Transcribe only the lines in the data below falling between the line with "Instruction: Choose 835 East Concordia Ave 10" and the line with "Task: Click the Cubewise Pulse logo", including those two lines, and leave out any picture.

* [DATA FOR REVIEW]
============

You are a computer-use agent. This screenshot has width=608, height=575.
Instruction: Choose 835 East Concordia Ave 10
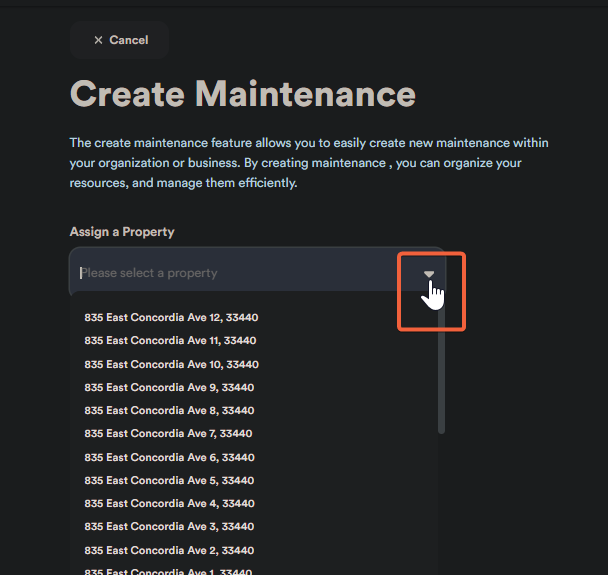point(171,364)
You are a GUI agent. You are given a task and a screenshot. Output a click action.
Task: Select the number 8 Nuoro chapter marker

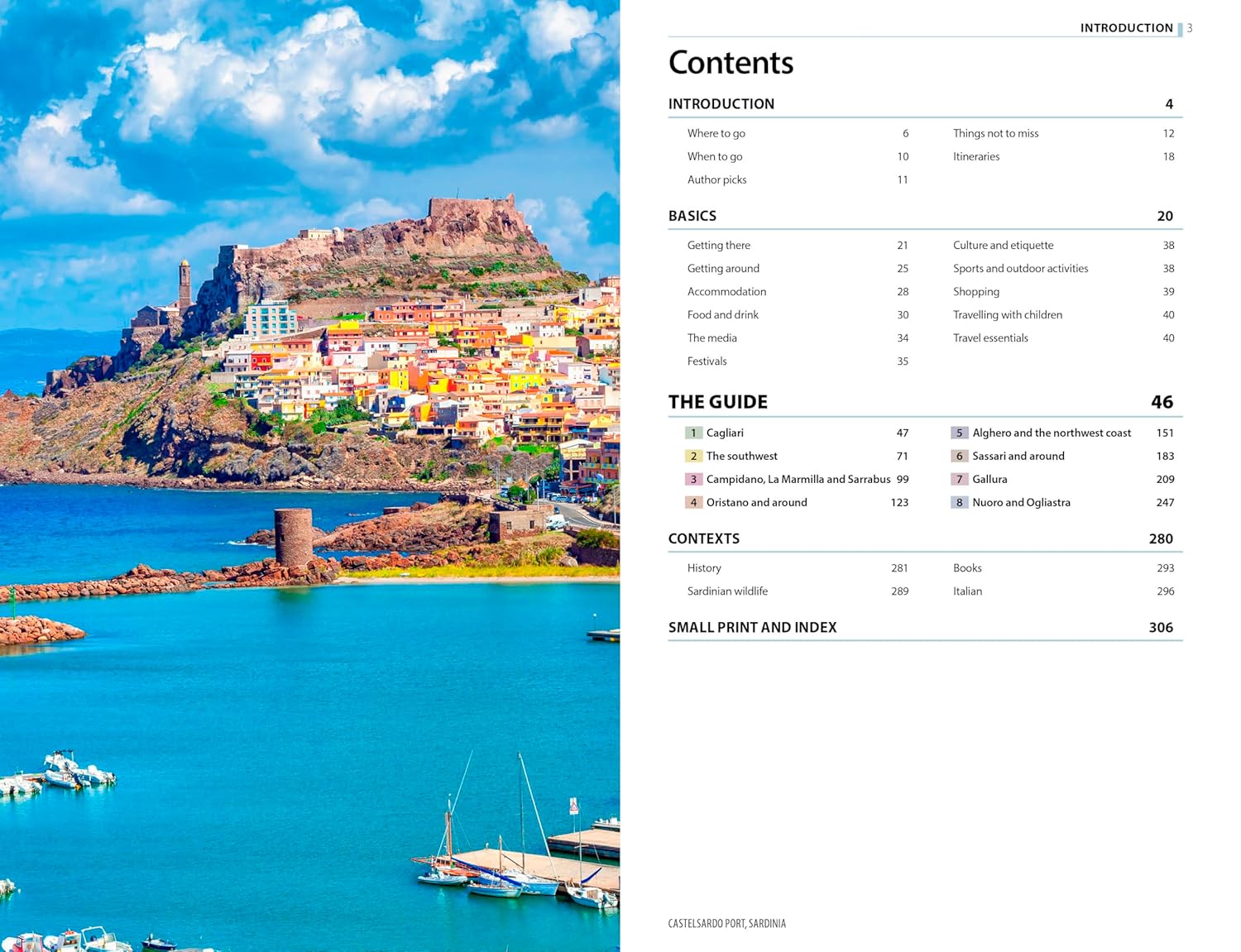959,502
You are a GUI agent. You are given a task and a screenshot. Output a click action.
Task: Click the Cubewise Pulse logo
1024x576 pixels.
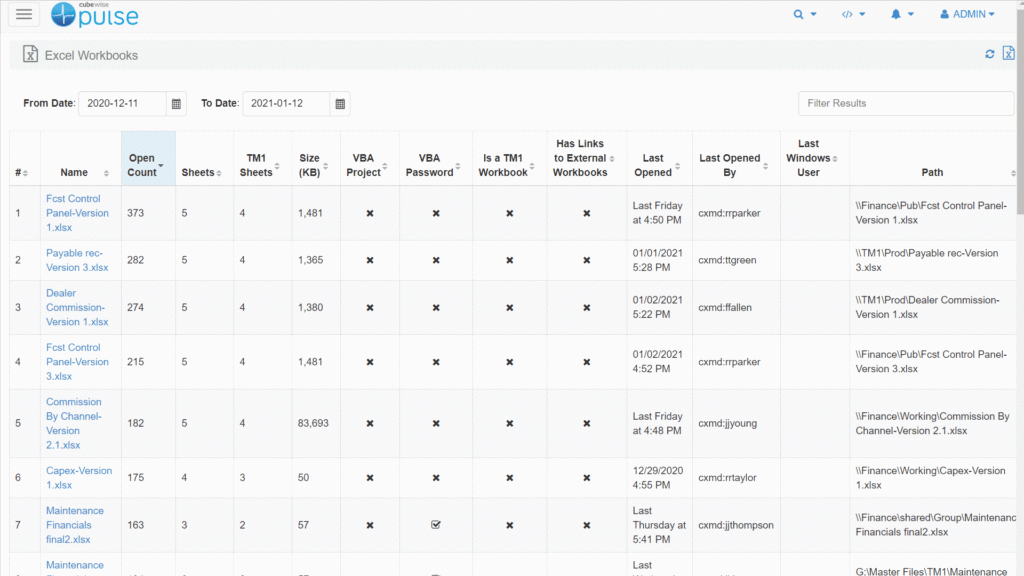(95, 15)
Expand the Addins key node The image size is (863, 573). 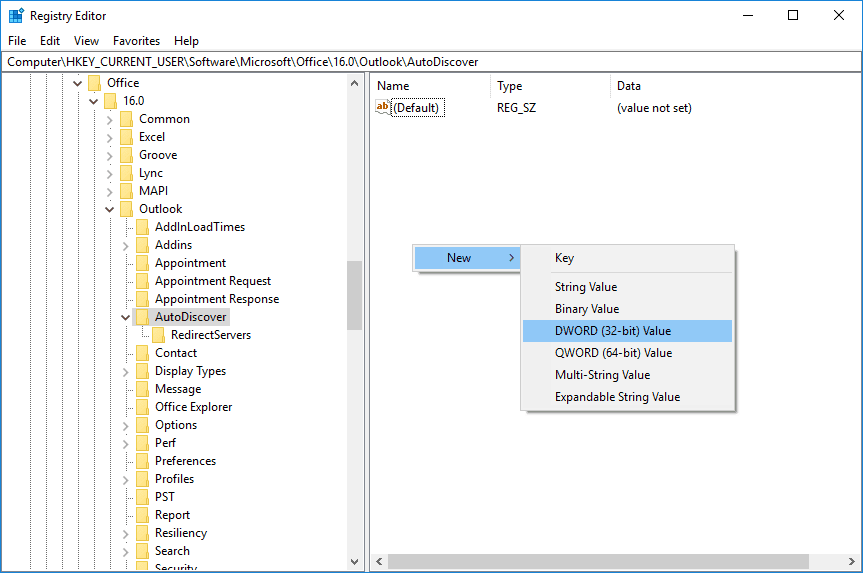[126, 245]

============

* [SOLVED EXERCISE]
Instruction: Choose 835 East Concordia Ave 10
point(171,364)
You are a GUI agent. You are given a task and a screenshot. Output a click action.
Task: Select the number 8 Nuoro chapter marker

959,502
You are a GUI agent. You are given a task and a screenshot. Output a click action.
Task: Click the Cubewise Pulse logo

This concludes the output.